Charles Sumner: his complete works, volume 06 (of 20)

Part 9

Chapter 93,863 wordsPublic domain

If I were disposed to shrink from this discussion, the boundless assumptions made by Senators on the other side would not allow me. The whole character of Slavery, as a pretended form of Civilization, is put directly in issue, with a pertinacity and a hardihood which banish all reserve on this side. In these assumptions Senators from South Carolina naturally take the lead. Following Mr. Calhoun, who pronounced Slavery “the most solid and durable foundation on which to rear free and stable political institutions,”[27] and Mr. McDuffie, who did not shrink from calling it “the corner-stone of our republican edifice,”[28] the Senator from South Carolina [Mr. HAMMOND] insists that its “frame of society is the best in the world”[29]; and his colleague [Mr. CHESNUT] takes up the strain. One Senator from Mississippi [Mr. JEFFERSON DAVIS], adds, that Slavery “is but a form of civil government for those who by their nature are not fit to govern themselves”;[30] and his colleague [Mr. BROWN] openly vaunts that it “is a great moral, social, and political blessing,--a blessing to the slave, and a blessing to the master.”[31] One Senator from Virginia [Mr. HUNTER], in a studied vindication of what he is pleased to call “the social system of the South,” exalts Slavery as “the normal condition of human society,” “beneficial to the non-slave-owner as it is to the slave-owner,” “best for the happiness of both races,”--and, in enthusiastic advocacy, declares, “that the very keystone of the mighty arch, which, by its concentrated strength, and by the mutual support of its parts, is able to sustain our social superstructure, consists in the black marble block of African Slavery: knock that out, and the mighty fabric, with all that it upholds, topples and tumbles to its fall.”[32] These are his very words, uttered in debate here. And his colleague [Mr. MASON], who never hesitates where Slavery is in question, proclaims that it is “_ennobling_ to both races, the white and the black,”--a word which, so far as the slave is concerned, he changes, on a subsequent day, to “elevating,” assuming still that it is “ennobling” to the whites,[33]--which is simply a new version of the old assumption, by Mr. McDuffie, of South Carolina, that “the institution of Domestic Slavery supersedes the necessity of an order of nobility.”[34]

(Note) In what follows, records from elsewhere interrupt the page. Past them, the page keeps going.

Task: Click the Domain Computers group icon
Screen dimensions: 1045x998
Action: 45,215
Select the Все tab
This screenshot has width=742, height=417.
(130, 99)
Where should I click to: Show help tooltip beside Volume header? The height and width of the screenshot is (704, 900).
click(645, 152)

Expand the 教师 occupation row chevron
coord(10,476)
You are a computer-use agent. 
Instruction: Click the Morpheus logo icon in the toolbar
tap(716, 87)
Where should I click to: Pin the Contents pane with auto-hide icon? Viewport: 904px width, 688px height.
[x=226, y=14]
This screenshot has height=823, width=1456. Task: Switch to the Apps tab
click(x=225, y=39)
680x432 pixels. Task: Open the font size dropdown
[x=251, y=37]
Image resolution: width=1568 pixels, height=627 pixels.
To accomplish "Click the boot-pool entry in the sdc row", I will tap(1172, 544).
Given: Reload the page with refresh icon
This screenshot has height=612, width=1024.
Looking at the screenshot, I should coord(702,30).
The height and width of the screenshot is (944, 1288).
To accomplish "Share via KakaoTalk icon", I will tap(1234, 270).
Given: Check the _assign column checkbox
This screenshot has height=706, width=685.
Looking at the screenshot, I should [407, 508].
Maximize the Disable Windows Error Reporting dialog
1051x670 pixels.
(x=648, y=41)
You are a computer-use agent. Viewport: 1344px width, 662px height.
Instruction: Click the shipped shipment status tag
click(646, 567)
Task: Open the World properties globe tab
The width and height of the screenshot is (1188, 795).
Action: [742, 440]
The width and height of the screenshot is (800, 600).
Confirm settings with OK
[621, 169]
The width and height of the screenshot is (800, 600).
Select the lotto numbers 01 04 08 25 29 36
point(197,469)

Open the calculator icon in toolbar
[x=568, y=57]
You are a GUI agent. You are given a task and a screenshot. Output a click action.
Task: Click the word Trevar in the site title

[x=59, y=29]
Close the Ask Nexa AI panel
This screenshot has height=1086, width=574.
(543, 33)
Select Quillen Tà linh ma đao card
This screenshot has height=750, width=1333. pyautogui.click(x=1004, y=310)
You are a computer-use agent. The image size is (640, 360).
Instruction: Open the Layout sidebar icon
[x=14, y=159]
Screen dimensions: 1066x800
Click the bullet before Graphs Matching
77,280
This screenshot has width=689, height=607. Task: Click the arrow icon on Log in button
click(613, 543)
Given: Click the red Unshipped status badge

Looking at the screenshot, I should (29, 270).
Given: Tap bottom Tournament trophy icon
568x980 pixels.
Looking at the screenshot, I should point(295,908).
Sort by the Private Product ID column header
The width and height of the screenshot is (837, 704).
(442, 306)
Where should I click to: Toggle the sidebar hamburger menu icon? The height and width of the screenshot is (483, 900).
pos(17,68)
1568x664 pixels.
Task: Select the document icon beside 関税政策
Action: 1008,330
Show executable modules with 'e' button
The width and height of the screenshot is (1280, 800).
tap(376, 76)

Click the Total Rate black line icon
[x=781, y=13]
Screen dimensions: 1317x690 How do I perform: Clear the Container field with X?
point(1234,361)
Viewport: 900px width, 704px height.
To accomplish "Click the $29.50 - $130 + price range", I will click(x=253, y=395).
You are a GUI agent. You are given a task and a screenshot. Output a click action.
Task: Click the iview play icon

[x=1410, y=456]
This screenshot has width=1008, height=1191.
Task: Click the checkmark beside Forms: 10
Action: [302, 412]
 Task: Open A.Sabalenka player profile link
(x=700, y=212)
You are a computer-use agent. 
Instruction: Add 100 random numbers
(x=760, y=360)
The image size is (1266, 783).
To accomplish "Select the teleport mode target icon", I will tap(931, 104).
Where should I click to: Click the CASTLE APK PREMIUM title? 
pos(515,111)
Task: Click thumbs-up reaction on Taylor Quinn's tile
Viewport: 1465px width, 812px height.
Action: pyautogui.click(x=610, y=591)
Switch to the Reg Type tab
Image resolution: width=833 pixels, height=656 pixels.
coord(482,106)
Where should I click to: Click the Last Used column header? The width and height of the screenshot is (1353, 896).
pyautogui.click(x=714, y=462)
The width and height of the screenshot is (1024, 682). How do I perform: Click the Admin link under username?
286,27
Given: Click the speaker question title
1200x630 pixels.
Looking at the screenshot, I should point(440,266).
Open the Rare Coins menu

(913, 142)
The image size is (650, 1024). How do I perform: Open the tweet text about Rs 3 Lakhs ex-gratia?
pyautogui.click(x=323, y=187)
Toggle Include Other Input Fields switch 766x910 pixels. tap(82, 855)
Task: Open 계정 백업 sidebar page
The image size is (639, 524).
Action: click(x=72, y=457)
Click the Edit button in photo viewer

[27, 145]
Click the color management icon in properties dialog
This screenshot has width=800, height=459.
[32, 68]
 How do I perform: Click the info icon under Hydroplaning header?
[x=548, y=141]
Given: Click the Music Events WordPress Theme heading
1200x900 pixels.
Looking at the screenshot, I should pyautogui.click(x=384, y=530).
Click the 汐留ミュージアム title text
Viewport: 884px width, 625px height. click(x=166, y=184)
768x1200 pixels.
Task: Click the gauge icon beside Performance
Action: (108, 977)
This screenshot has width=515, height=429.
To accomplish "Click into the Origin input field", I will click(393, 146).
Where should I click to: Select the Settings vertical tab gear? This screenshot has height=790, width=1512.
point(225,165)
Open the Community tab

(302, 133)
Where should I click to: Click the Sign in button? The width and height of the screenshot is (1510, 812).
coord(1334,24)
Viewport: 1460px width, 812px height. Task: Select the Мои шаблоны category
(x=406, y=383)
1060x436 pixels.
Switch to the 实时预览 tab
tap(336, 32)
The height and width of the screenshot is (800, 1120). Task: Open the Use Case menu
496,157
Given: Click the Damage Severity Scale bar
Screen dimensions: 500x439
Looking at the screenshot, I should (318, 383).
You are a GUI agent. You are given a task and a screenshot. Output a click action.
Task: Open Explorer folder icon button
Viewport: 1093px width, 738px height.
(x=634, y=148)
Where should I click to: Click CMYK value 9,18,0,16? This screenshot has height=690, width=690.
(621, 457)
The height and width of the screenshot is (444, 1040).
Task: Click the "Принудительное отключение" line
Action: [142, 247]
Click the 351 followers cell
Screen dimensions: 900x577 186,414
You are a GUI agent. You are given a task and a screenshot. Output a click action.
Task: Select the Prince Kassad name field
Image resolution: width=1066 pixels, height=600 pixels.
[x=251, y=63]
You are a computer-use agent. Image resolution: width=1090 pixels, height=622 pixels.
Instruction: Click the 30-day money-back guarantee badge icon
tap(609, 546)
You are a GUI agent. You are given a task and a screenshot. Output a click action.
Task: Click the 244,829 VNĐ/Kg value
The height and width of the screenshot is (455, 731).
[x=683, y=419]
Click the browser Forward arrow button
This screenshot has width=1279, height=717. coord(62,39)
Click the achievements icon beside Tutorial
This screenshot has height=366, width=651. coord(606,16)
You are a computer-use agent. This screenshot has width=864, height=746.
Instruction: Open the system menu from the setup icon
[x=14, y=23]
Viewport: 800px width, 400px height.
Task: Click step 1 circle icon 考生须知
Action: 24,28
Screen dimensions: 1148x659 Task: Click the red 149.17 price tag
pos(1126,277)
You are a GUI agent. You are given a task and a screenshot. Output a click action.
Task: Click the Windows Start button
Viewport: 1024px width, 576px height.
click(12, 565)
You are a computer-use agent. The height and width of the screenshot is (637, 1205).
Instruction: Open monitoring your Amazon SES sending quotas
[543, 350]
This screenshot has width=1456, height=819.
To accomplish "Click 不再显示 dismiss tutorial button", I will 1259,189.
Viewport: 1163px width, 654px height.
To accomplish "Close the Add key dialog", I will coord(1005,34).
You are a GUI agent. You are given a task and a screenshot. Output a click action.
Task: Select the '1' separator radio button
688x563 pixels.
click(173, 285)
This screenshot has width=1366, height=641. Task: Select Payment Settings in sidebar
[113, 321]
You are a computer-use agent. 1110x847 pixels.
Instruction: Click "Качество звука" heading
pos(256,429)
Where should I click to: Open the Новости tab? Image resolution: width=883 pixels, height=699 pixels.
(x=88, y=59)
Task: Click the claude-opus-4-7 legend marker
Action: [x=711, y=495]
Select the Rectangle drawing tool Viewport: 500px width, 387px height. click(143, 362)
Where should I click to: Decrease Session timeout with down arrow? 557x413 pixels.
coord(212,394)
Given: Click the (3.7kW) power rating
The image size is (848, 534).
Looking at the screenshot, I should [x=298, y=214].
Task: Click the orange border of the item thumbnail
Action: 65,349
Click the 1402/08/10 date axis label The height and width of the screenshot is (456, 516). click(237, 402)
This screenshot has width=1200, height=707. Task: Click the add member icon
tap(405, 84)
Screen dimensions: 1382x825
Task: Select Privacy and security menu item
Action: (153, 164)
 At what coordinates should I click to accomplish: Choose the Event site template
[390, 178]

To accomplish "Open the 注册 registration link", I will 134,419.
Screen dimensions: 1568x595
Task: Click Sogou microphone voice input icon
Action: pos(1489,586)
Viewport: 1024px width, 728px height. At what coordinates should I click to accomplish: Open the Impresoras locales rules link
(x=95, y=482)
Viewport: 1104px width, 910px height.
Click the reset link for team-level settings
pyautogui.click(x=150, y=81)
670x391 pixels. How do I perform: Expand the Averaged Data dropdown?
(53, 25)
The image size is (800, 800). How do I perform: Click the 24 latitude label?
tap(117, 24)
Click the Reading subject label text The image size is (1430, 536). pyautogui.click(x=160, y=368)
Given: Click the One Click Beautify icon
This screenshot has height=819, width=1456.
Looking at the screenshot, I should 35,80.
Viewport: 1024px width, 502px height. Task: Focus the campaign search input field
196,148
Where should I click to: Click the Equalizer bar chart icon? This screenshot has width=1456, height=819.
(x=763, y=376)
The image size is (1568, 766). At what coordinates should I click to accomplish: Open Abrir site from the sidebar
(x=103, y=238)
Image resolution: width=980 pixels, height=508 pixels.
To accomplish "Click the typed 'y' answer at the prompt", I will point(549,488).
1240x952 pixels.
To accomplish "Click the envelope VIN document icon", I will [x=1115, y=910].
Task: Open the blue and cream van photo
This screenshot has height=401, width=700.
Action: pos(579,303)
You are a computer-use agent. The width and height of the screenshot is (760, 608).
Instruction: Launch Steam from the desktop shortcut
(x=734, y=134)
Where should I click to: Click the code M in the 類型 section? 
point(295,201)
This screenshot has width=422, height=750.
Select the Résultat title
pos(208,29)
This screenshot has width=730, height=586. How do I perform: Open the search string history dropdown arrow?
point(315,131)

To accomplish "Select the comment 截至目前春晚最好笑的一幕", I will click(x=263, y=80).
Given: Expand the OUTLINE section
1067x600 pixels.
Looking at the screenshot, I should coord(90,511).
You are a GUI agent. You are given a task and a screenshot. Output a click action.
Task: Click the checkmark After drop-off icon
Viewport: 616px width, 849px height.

Thus, by various voices, is Slavery defiantly proclaimed a form of Civilization,--not seeing that its existence is plainly inconsistent with the first principles of anything that can be called Civilization, except by that figure of speech in classical literature where a thing takes its name from something which it has not, as the dreadful Fates were called merciful because they were without mercy. Pardon the allusion, if I add, that, listening to these sounding words for Slavery, I am reminded of the kindred extravagance related by that remarkable traveller in China, the late Abbé Huc, where a gloomy hole in which he was lodged, infested by mosquitoes and exhaling noisome vapors, with light and air entering by a single narrow aperture only, was styled by Chinese pride “The Hotel of the Beatitudes.” According to a Hindoo proverb, the snail sees nothing but its own shell, and thinks it the grandest palace in the universe. This is another illustration of the delusion which we are called to witness.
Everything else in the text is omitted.